### GIVEN RECORDS
========================================

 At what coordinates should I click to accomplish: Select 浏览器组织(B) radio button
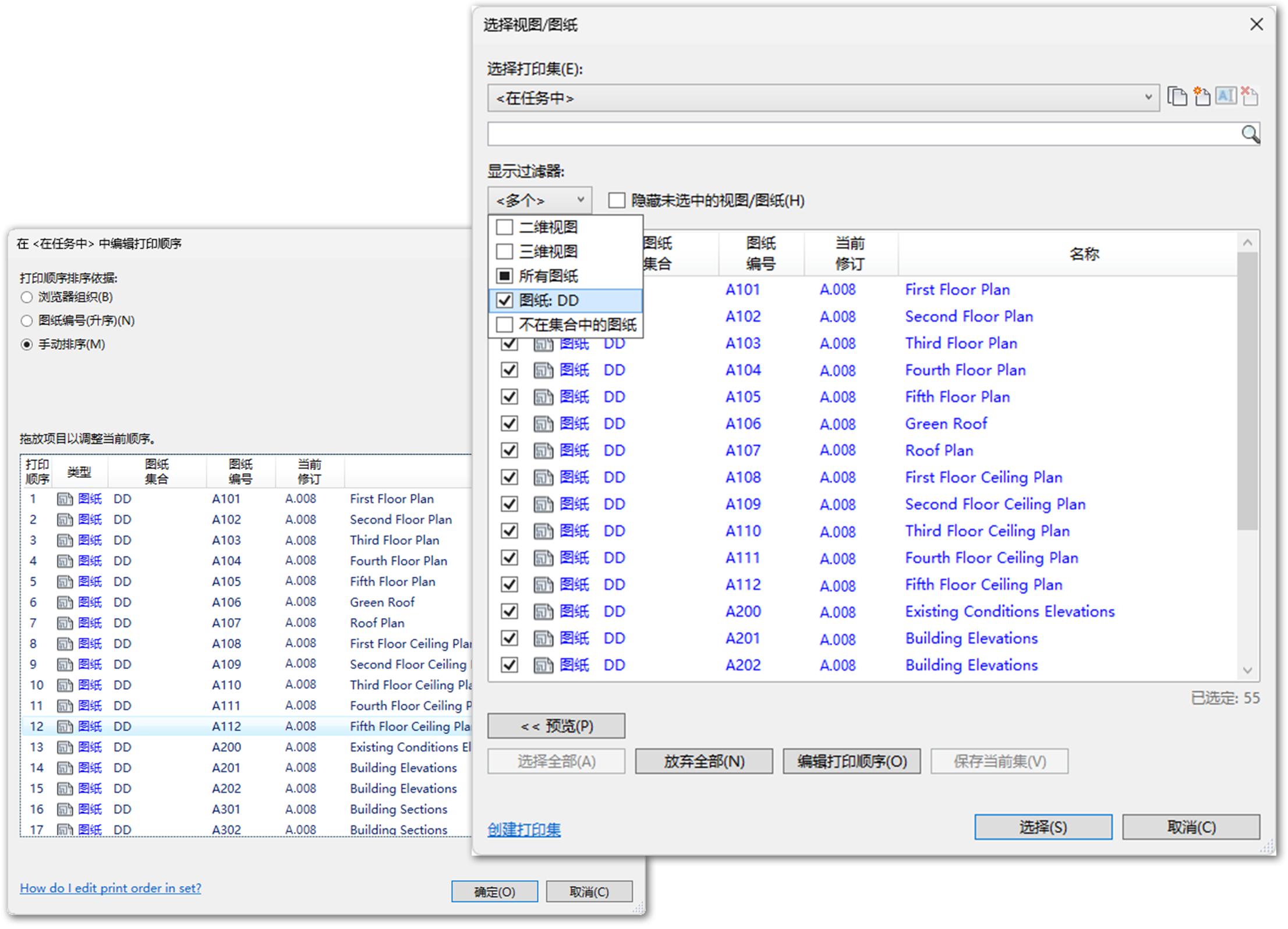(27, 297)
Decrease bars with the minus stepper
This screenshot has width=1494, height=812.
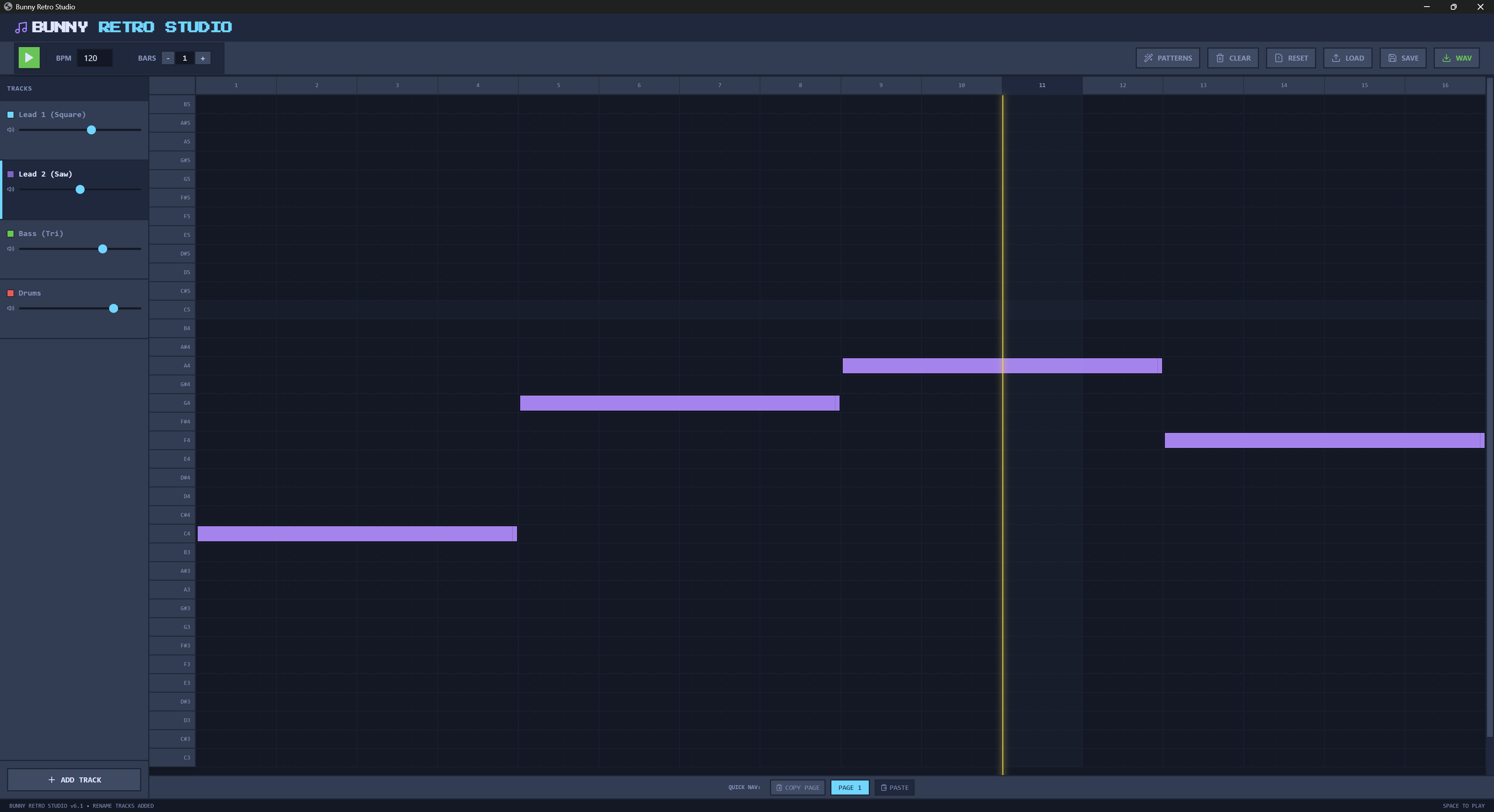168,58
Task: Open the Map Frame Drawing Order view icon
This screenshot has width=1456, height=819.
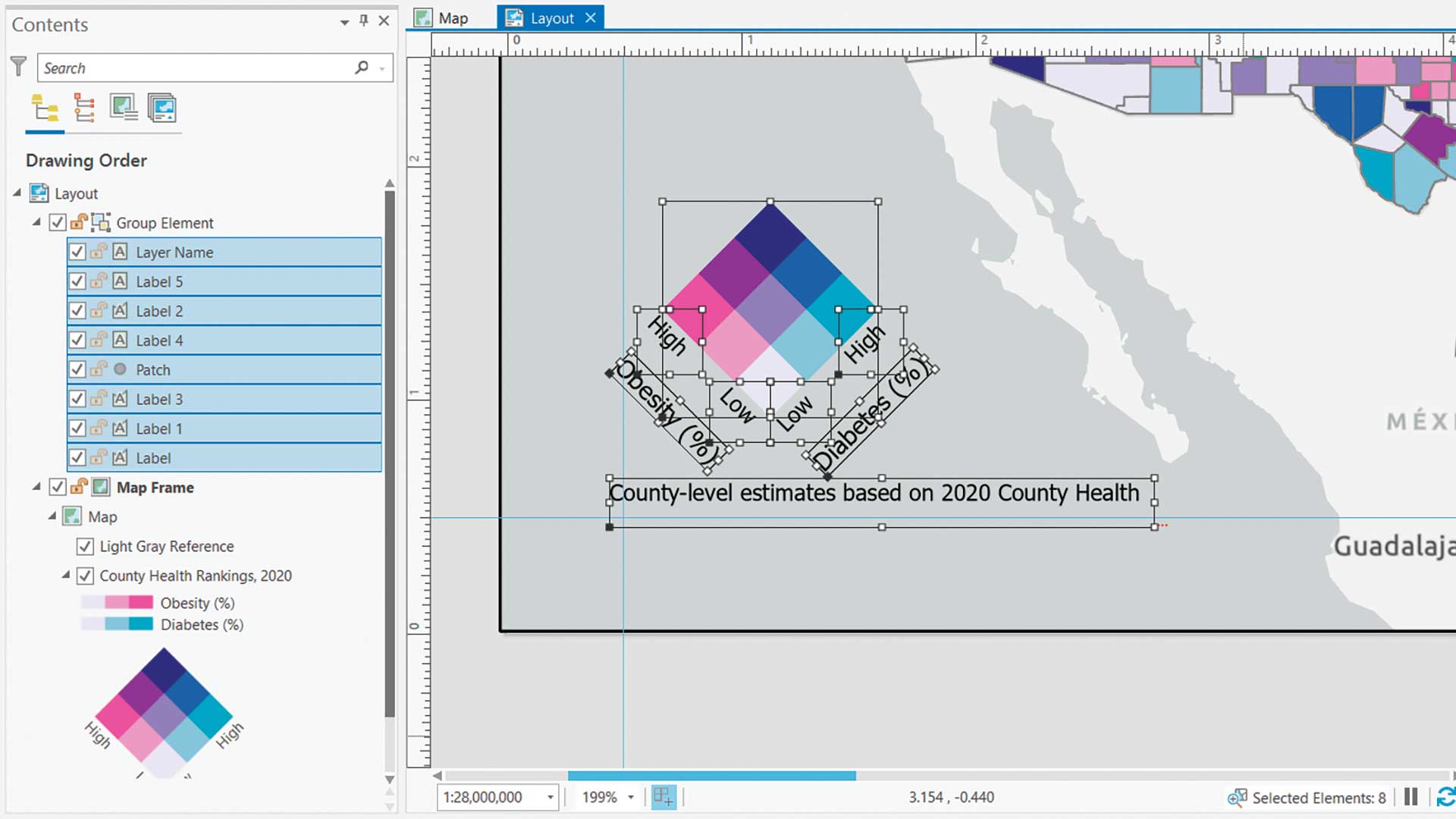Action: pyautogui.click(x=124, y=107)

========================================

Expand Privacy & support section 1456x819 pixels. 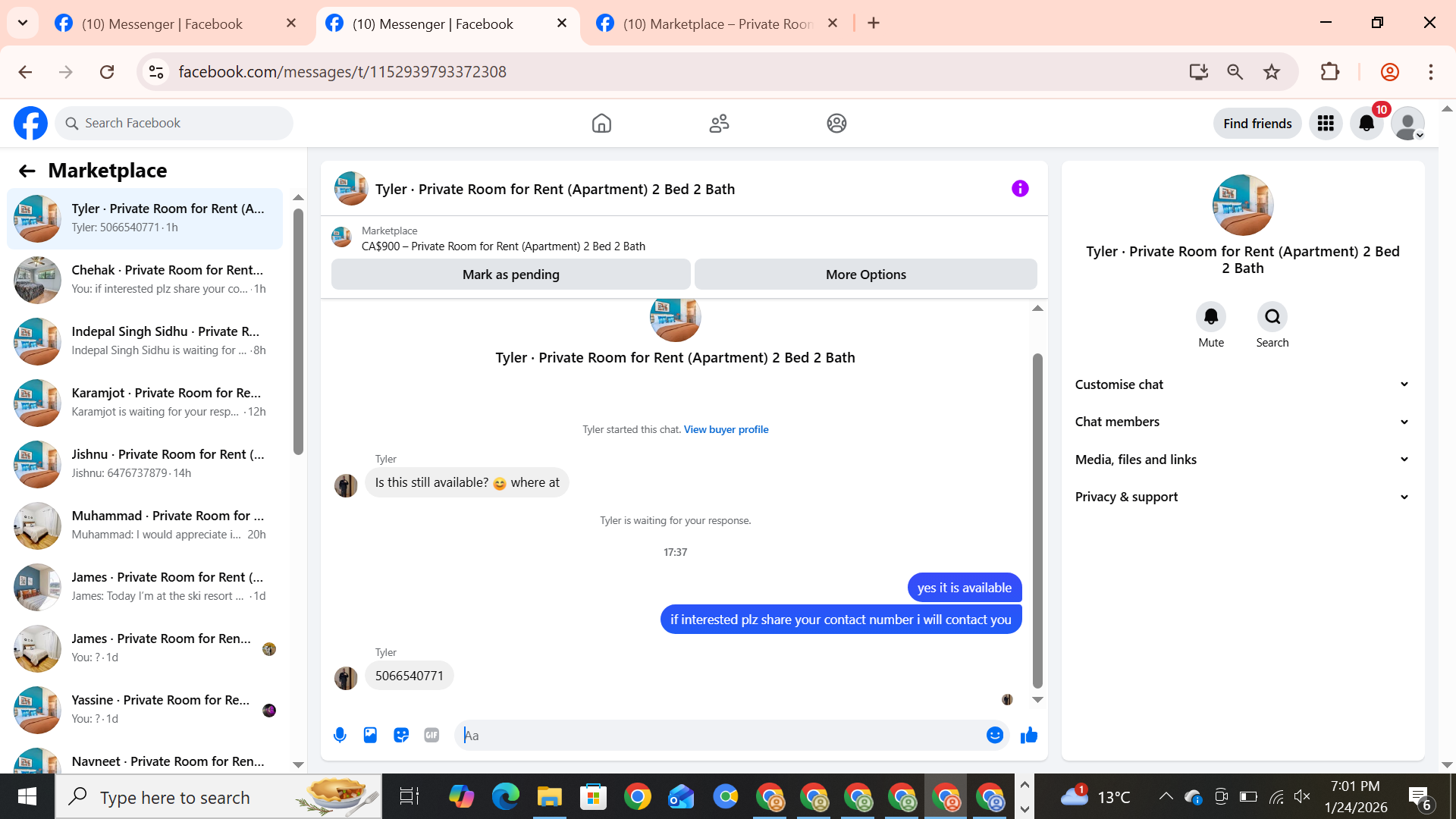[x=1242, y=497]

========================================

### WHAT YOU ARE ASKED TO DO
Above are some entries. Restate word for word the lines from the one holding "At what coordinates" through the one holding "Task: Open the", but not the pictures.

### SOLUTION FOR THIS PROBLEM
 At what coordinates should I click to accomplish: Select 浏览器组织(B) radio button
(27, 297)
Decrease bars with the minus stepper
This screenshot has width=1494, height=812.
168,58
Task: Open the Map Frame Drawing Order view icon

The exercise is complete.